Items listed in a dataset

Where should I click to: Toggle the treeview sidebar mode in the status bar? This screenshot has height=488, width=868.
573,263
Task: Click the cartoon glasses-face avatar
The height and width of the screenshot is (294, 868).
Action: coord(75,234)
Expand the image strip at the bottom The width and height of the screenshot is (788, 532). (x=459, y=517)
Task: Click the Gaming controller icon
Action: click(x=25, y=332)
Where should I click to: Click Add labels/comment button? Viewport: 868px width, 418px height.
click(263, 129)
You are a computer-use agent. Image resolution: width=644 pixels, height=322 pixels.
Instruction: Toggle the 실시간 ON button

Work request
From the first line through the last, repeat the entries exactly.

Task result
Where should I click to: Toggle the treeview sidebar mode in the status bar? This screenshot has height=488, width=868.
573,263
Task: Click the cartoon glasses-face avatar
The height and width of the screenshot is (294, 868).
Action: coord(75,234)
Expand the image strip at the bottom The width and height of the screenshot is (788, 532). (x=459, y=517)
Task: Click the Gaming controller icon
Action: click(x=25, y=332)
Where should I click to: Click Add labels/comment button? Viewport: 868px width, 418px height.
click(263, 129)
You are a computer-use agent. Image resolution: width=644 pixels, height=322 pixels.
Instruction: Toggle the 실시간 ON button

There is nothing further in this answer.